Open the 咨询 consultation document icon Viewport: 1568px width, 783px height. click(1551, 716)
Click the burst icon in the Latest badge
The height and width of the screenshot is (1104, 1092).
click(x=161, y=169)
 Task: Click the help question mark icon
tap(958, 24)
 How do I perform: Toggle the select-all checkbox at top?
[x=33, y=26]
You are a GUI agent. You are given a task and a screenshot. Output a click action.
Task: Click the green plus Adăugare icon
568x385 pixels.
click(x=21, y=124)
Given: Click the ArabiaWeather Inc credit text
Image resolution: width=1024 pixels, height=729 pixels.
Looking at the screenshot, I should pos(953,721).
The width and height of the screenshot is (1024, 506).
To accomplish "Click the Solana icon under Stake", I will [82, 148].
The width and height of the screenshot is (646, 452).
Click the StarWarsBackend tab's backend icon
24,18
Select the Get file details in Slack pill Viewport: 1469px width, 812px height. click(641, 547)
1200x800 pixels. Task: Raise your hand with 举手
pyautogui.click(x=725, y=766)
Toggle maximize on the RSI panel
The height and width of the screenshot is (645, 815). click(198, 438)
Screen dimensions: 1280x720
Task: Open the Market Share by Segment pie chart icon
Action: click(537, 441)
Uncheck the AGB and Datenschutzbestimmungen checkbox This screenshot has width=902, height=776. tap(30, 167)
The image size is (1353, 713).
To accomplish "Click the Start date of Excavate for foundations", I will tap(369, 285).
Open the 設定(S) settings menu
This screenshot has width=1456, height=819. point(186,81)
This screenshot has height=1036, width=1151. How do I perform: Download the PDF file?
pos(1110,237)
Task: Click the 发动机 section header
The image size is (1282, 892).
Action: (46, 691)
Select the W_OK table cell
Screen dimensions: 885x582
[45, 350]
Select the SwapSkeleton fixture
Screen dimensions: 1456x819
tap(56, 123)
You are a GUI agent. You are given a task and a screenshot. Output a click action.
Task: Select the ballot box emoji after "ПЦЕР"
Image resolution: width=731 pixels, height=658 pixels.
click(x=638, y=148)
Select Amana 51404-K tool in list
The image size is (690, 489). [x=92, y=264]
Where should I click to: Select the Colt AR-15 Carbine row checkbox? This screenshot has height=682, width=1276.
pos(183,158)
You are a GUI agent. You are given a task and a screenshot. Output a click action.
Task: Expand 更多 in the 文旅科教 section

■ **Problem to work on**
Can you give the listing above again with "GUI agent" changed to "screen assistant" wherever it occurs, keeping every other character the same?

■ **Reply to the exercise**
Open the 咨询 consultation document icon Viewport: 1568px width, 783px height. click(1551, 716)
Click the burst icon in the Latest badge
The height and width of the screenshot is (1104, 1092).
click(x=161, y=169)
 Task: Click the help question mark icon
tap(958, 24)
 How do I perform: Toggle the select-all checkbox at top?
[x=33, y=26]
You are a screen assistant. You are given a task and a screenshot. Output a click action.
Task: Click the green plus Adăugare icon
568x385 pixels.
click(x=21, y=124)
Given: Click the ArabiaWeather Inc credit text
Image resolution: width=1024 pixels, height=729 pixels.
Looking at the screenshot, I should pos(953,721).
The width and height of the screenshot is (1024, 506).
To accomplish "Click the Solana icon under Stake", I will [82, 148].
The width and height of the screenshot is (646, 452).
Click the StarWarsBackend tab's backend icon
24,18
Select the Get file details in Slack pill Viewport: 1469px width, 812px height. click(641, 547)
1200x800 pixels. Task: Raise your hand with 举手
pyautogui.click(x=725, y=766)
Toggle maximize on the RSI panel
The height and width of the screenshot is (645, 815). click(198, 438)
Screen dimensions: 1280x720
Task: Open the Market Share by Segment pie chart icon
Action: click(537, 441)
Uncheck the AGB and Datenschutzbestimmungen checkbox This screenshot has width=902, height=776. tap(30, 167)
The image size is (1353, 713).
To accomplish "Click the Start date of Excavate for foundations", I will tap(369, 285).
Open the 設定(S) settings menu
This screenshot has width=1456, height=819. point(186,81)
This screenshot has height=1036, width=1151. How do I perform: Download the PDF file?
pos(1110,237)
Task: Click the 发动机 section header
The image size is (1282, 892).
Action: (46, 691)
Select the W_OK table cell
Screen dimensions: 885x582
[45, 350]
Select the SwapSkeleton fixture
Screen dimensions: 1456x819
tap(56, 123)
You are a screen assistant. You are given a task and a screenshot. Output a click action.
Task: Select the ballot box emoji after "ПЦЕР"
Image resolution: width=731 pixels, height=658 pixels.
click(x=638, y=148)
Select Amana 51404-K tool in list
The image size is (690, 489). [x=92, y=264]
Where should I click to: Select the Colt AR-15 Carbine row checkbox? This screenshot has height=682, width=1276.
pos(183,158)
You are a screen assistant. You are given a task and a screenshot. Output a click action.
Task: Expand 更多 in the 文旅科教 section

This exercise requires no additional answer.